Famiglia: pellegrinaggio RnS. Mons. Caputo (Pompei), “la fede si esprime pienamente con la carità”

“Il volto gioioso di un’Italia che sta smarrendo la passione per Dio e dunque per l’uomo”. Il presidente del Rinnovamento nello Spirito Santo, Salvatore Martinez, definisce così il 13° Pellegrinaggio nazionale delle famiglie per la famiglia in corso a Pompei e Loreto, promosso dal Rns, in collaborazione con le Prelature pontificie di Pompei e Loreto, l’Ufficio nazionale Cei per la pastorale della famiglia e il Forum nazionale delle associazioni familiari. Due i momenti in cui è stato diviso l’evento. Il primo, a Pompei, nel Santuario della Vergine del Rosario, dove i pellegrini hanno pregato per i bambini soli, abbandonati, per quelli a cui non è stato permesso nascere e, ancora, per i fidanzati e le giovani coppie, per i promessi sposi, per gli afflitti da gravi malattie, per le famiglie colpite da lutti, da calamità naturali. “Ci ritroviamo per pregare per le famiglie, i bambini, i ragazzi, gli anziani e per tutta l’umanità dolente che cerca di uscire da questa terribile pandemia. Lo faremo con la preghiera-simbolo del Santuario di Pompei, il santo Rosario, la bella preghiera mariana dal cuore cristologico, che, facendoci contemplare le tappe della vita di Gesù, ci invita a riviverle noi stessi”. Queste le parole dell’arcivescovo di Pompei, mons. Tommaso Caputo, che ha accolto le famiglie del Rns, ricordando inoltre che, oltre alla preghiera, “a Pompei, la fede si esprime pienamente con la carità. Accanto al ‘tempio di marmo’, dal quale si elevano continuamente preghiere, il nostro Fondatore, il Beato Bartolo Longo, volle edificare anche il ‘tempio di cuori’, le opere sociali che ogni giorno accolgono bambini, ragazzi, anziani, uomini e donne in difficoltà, perché solo dall’unione di fede e carità sgorga l’autentica testimonianza cristiana”.

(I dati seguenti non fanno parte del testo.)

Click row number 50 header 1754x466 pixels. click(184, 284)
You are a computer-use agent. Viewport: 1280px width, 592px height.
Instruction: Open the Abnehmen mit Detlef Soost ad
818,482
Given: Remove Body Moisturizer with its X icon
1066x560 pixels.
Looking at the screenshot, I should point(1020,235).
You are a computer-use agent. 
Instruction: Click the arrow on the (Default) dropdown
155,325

Poi, le testimonianze di alcune famiglie. Come quella di Enrico e Maria, sposati da 32 anni e con 5 figli, 3 biologici e 2 adottivi. Ed è proprio a partire dall’esperienza dell’adozione che hanno testimoniato l’amore familiare. “L’adozione – hanno detto – non è un gesto di carità, ma è rispondere a una chiamata: diventare genitori per un bambino che è rimasto senza famiglia. I figli non ci appartengono, sono un dono e come tale vanno accolti, qualunque sia la loro origine. Ogni bambino ha diritto ad avere una famiglia, una mamma e un papà”. Luigi, invece, ha raccontato della sua rinascita a nuova vita, dopo aver trascorso anni a sperperare denaro nel gioco e a stare lontano dalla sua famiglia. Dopo la perdita del figlio Giuseppe e l’incontro nella preghiera con il Rinnovamento, ha ricominciato a vivere nell’amore dei suoi affetti.

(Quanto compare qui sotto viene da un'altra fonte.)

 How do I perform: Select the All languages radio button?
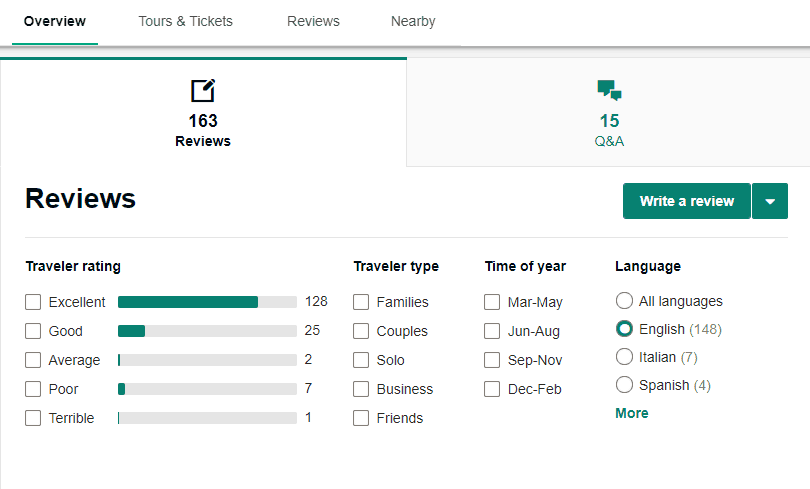point(624,301)
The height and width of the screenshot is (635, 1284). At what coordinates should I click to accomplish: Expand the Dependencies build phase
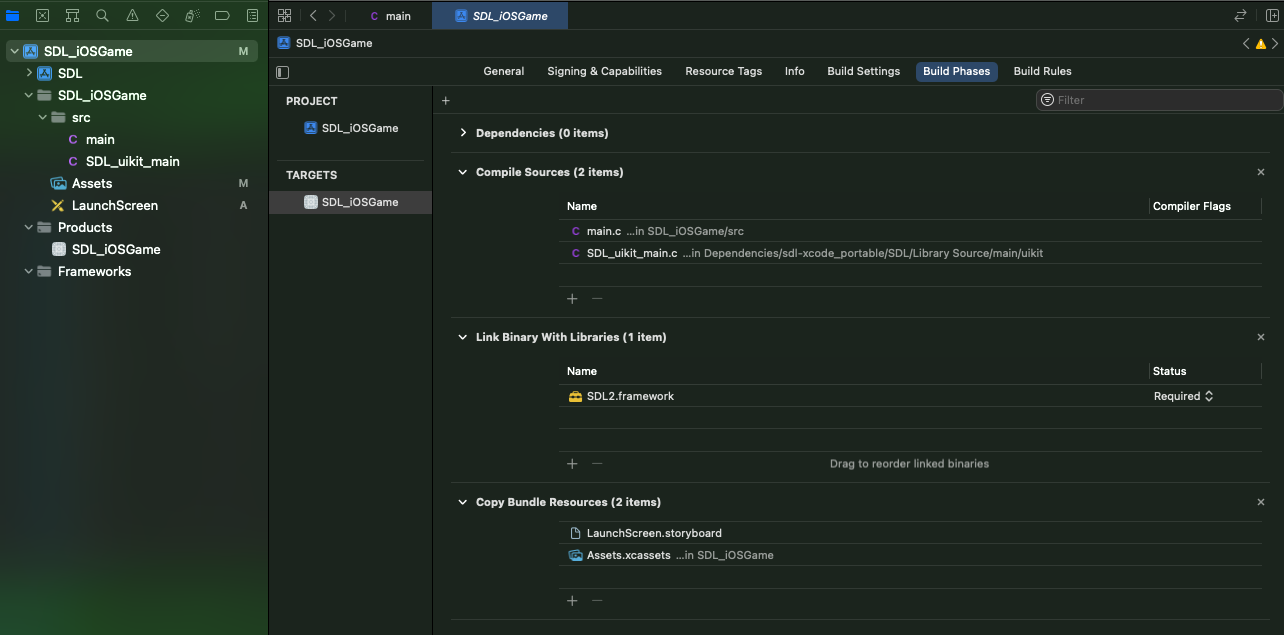pos(463,132)
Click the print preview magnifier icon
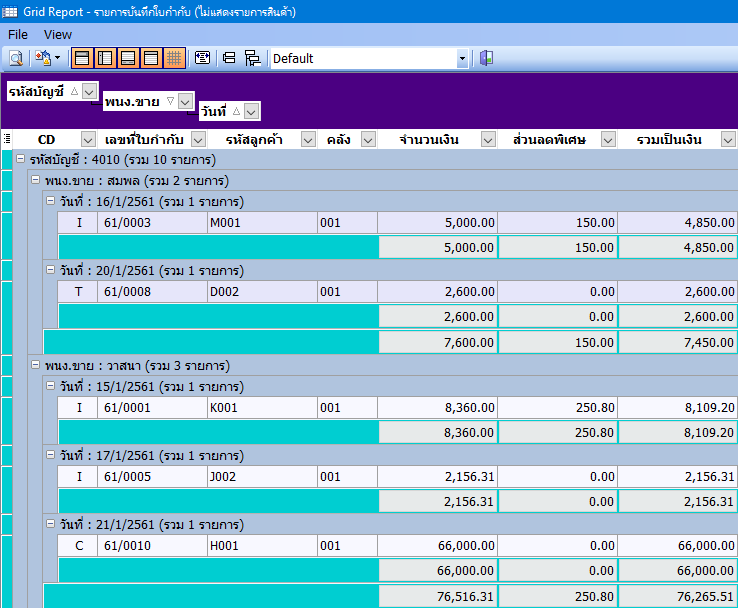Viewport: 738px width, 608px height. (16, 58)
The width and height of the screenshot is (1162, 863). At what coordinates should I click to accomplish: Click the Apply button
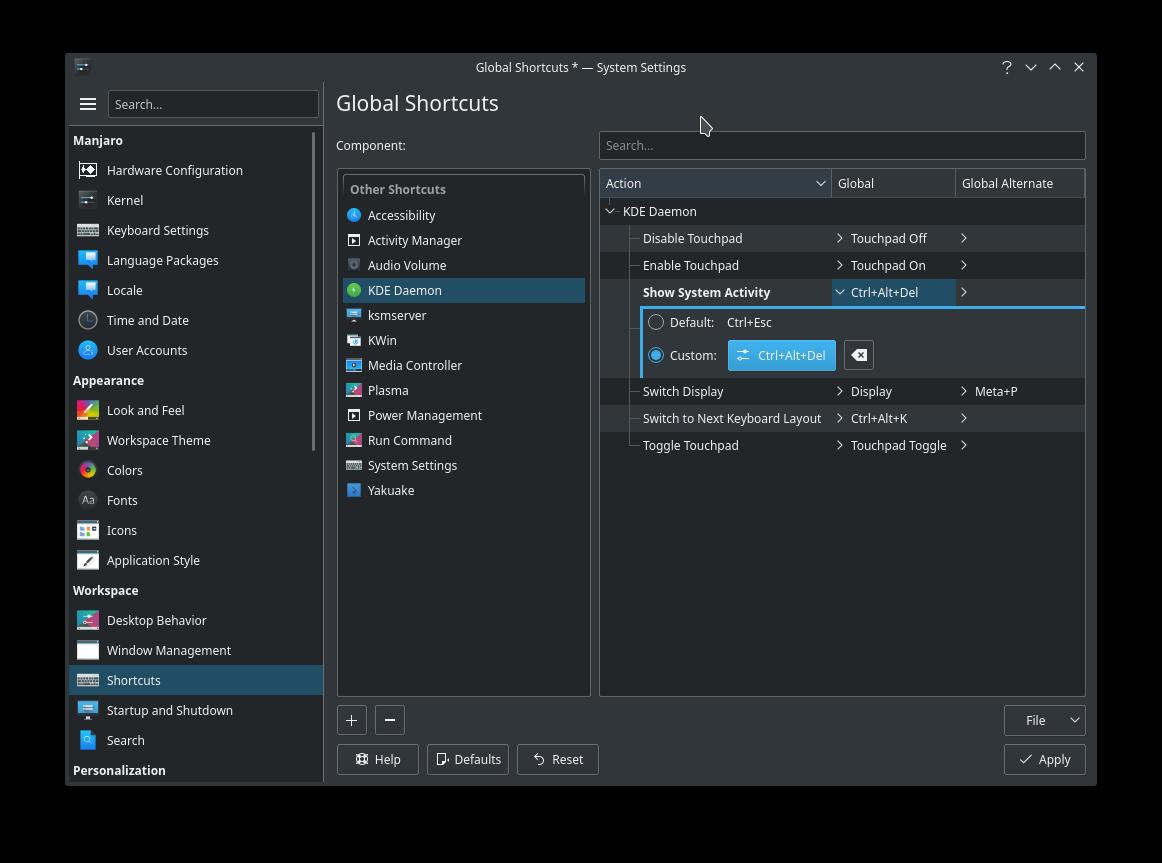click(1044, 759)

Anche la pandemia e il conseguente lockdown sono stati oggetto di testimonianza, come in quella di Massimo e Maria Celeste che hanno affrontato l’attesa della secondogenita “chiusi in una casa di 70 metri quadri, con un piccolo balcone e un bimbo di due anni normalmente smanioso di uscire”. Ma nonostante le difficoltà derivanti dalla situazione, “oggi, voltandoci indietro – hanno raccontato – paradossalmente, ripensiamo a quel tempo trascorso come a un periodo di grazia che ci è stato concesso, un’opportunità per fortificare l’intesa tra noi tre in vista di un evento, la nascita della secondogenita, che sapevamo avrebbe rivoluzionato i precedenti equilibri, da poco conquistati”. E, infine, Antonia e Gaetano, che nel periodo della pandemia hanno visto inasprite le loro già grandi difficoltà familiari, dovute anche ad alcuni problemi di salute dell’ultimo dei loro figli. Ma, anche per loro, tutto si è risolto nella fede, grazie alla quale “abbiamo riscoperto che il Signore fa germogliare i fiori tra le rocce e ci riabilita ogni giorno alla vita, anche quando sembra che tutto sia perduto”.